Wildlife at Thundercastle
The other day at my
desk, I caught a glimpse of motion out the picture window to my left and looked
up just in time to see a large red fox loping across the lawn just fifteen or
twenty feet away. A mysterious visitor from another world. But several days later we saw him again, this time out the kitchen window and heading down
the driveway. Deer pass through frequently.
A couple weeks ago, under a
misty overcast, I came home to see four of them sitting in our field, dusky brown
shapes almost indistinguishable from the background. I saw a porcupine scoot
under our old garage, near several trees whose limbs he has gradually stripped
of their bark over the winter. The turkey vultures have
been back for several weeks, silently gliding above the woods and fields in
great arcing loops, and perching in groups in the high branches of a giant oak
tree. Deep in the woods a barred owl cries, and we can now hear loons on Torsey Pond.

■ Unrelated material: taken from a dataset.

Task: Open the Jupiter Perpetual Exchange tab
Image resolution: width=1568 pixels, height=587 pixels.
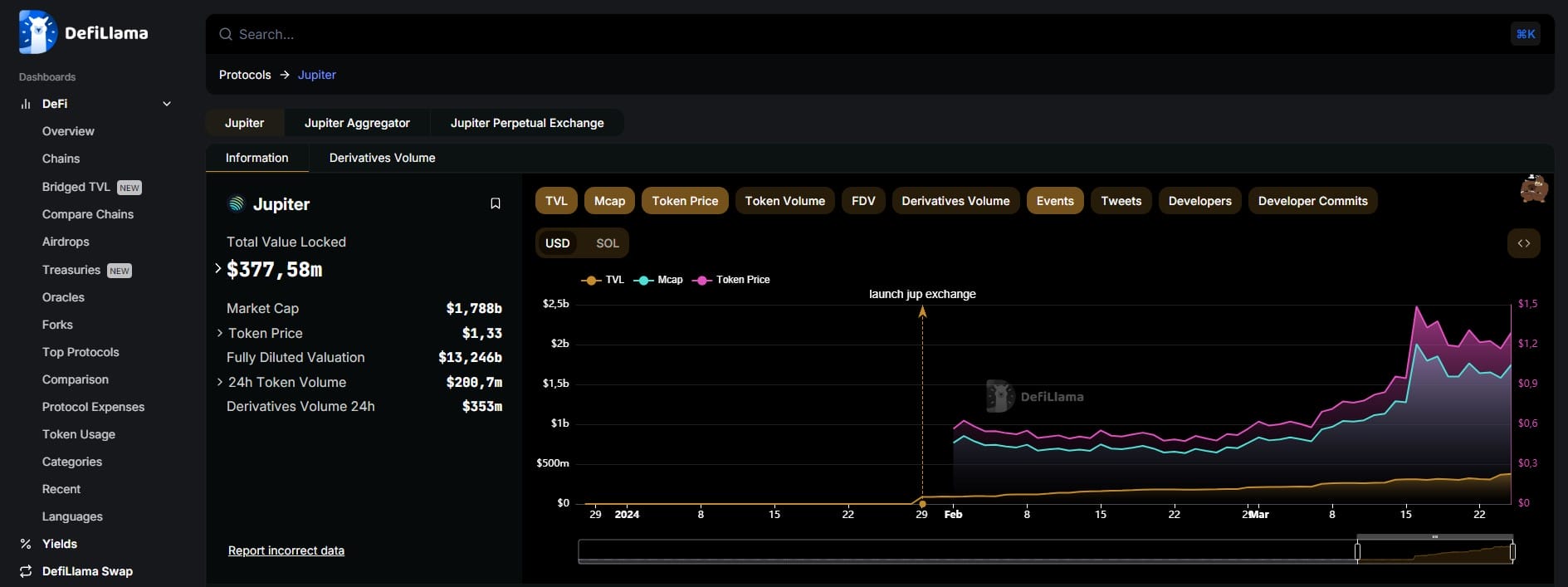Action: coord(527,123)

Indoors, our canary and four parakeets chirp and chatter and gurgle.
I tapped some of
our big maples for the first time this year, and am amazed at the amount of sap
they produce. Fortunately, we have some five-gallon spring-water jugs for
collecting it. There were about forty gallons altogether (which translates
to one gallon of syrup).
I
put together a crude fireplace with cinder blocks, bricks, and an old grate,
built a roaring fire, set an enameled pan on it, and started boiling. It
takes a long time! But it's very satisfying, and the taste of the
resulting syrup (slightly smoky) seems better than anything we've ever bought in
the store, maybe simply because it's our own.